Seeking to put India-China relations in perspective, these sources said 8,000 Indians were studying in China — mostly medicine — and with trade amounting to more than $50 billion, China was India’s biggest trading partner in terms of volume of goods.

Indian companies were also expanding their business rapidly in China, with Ranbaxy having set up shop there as far back as in 1993. NIIT was running training institutions all over that country and the Tata group of companies, including Tata Consultancy Services (TCS), had a big footprint.

 

In the circumstances, knee-jerk reactions on visas were not advisable. However, these sources conceded India had a problem on its hands because of the peculiar nature of Chinese business in India. They were active, especially in power generation, equipment manufacture and steel refining. As the nature of the work was either turnkey or contracted supply of equipment which narrowed the time window, the Chinese argued that it was necessary to ensure workers got visas quickly and were able to come to India, finish the work in the stipulated time and return.
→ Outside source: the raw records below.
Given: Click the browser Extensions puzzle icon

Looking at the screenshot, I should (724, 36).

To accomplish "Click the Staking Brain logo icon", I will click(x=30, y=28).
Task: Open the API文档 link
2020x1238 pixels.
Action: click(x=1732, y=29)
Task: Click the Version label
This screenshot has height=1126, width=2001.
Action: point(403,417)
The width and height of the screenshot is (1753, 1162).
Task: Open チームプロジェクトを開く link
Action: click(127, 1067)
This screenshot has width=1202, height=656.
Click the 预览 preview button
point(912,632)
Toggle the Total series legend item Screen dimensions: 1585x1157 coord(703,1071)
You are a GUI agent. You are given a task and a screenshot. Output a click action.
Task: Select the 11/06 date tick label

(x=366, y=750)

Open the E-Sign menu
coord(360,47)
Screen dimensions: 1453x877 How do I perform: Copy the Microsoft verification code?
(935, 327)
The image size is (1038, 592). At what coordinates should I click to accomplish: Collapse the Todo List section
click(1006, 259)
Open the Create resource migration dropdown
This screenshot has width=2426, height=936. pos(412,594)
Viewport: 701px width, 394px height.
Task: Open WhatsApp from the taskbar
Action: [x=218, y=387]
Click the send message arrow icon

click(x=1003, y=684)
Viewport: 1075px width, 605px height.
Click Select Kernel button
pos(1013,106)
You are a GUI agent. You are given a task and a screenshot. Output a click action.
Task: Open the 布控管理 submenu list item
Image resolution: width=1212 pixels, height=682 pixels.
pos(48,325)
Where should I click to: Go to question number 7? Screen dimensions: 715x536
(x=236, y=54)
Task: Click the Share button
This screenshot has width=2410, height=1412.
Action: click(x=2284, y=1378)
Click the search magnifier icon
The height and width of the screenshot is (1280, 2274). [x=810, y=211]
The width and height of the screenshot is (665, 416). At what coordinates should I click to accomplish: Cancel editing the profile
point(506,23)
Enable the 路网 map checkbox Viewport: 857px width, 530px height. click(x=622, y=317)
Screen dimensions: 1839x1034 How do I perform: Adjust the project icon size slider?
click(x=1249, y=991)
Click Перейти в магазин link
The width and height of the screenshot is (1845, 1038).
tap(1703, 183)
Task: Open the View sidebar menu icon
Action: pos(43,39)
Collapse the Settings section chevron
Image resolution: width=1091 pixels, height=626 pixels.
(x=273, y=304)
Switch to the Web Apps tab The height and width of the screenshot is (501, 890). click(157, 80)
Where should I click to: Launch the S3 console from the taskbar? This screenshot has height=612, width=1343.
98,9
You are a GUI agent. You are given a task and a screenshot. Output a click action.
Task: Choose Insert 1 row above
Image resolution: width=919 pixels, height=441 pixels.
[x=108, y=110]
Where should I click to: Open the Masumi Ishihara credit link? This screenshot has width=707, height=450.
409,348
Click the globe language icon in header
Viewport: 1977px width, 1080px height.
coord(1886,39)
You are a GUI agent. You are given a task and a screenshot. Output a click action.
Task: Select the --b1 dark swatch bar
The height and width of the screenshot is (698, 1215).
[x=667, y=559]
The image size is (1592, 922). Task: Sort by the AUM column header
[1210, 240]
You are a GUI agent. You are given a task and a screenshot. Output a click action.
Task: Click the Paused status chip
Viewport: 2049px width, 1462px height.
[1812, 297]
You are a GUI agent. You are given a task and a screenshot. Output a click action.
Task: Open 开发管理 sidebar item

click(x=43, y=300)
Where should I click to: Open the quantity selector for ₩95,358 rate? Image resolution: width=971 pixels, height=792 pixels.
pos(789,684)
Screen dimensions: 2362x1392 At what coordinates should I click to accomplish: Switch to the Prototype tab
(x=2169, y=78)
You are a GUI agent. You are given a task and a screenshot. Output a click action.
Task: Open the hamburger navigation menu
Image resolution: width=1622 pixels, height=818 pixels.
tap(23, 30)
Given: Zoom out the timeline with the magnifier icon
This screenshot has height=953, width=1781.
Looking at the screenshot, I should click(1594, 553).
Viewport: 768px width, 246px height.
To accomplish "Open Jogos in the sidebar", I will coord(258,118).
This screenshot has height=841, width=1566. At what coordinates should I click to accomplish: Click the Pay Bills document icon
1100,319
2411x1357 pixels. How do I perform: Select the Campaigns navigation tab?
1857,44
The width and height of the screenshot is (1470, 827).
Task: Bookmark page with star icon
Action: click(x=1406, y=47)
But as the Indian economy had been growing and contracted heavy engineering work had been becoming the norm, it was time to revisit the visa regime taking into account the changed needs of both countries.

These sources conceded that in many cases, locals objected to Chinese workers doing low-end work. These problems had been seen over the last two or three years and it was now necessary to regulate visas “a little more tightly”.

What the government envisages is a dispensation that would create a new visa for a specific category of work for a specific time frame.

The Ministry of Home Affairs (MHA) is in consultation with the Ministry of External Affairs (MEA) to resolve this problem, these sources said.

They also said that while a number of problems between China and India arose because of outstanding boundary issues, at no time had China indicated that it would stop talking to India. In fact, China’s objections on Arunachal Pradesh being considered a part of India, on the continued presence of the Dalai Lama and sundry other issues had been consistently discussed and for the Indian government amounted to no more than ‘taken as read’ these sources said.

Where India needed to protest it had done so: if Kashmiri citizens were being granted visas on separate sets of paper and their citizenship was being questioned, India had raised its objections strongly. And by the same logic, it had questioned China’s right to build infrastructure projects (as it did last week) in the Pakistan-occupied Kashmir region that India considers is disputed territory.

On the border, these sources said it was not correct that 13 rounds of talks between the two countries had yielded nothing at all: guiding principles and parameters for the talks had been established. But at the same time, inadvertent violation of the borders was not an issue that the two countries considered war-like action.

These sources recalled that China’s language was no less offensive in 1986 when Arunachal Pradesh became a state or when the Dalai Lama, the spiritual head of the Tibetan community tended to make political statements from Indian soil. But this did not mean a deterioration in relations. On the contrary, the Chinese leadership had always emphasised the need for engagement.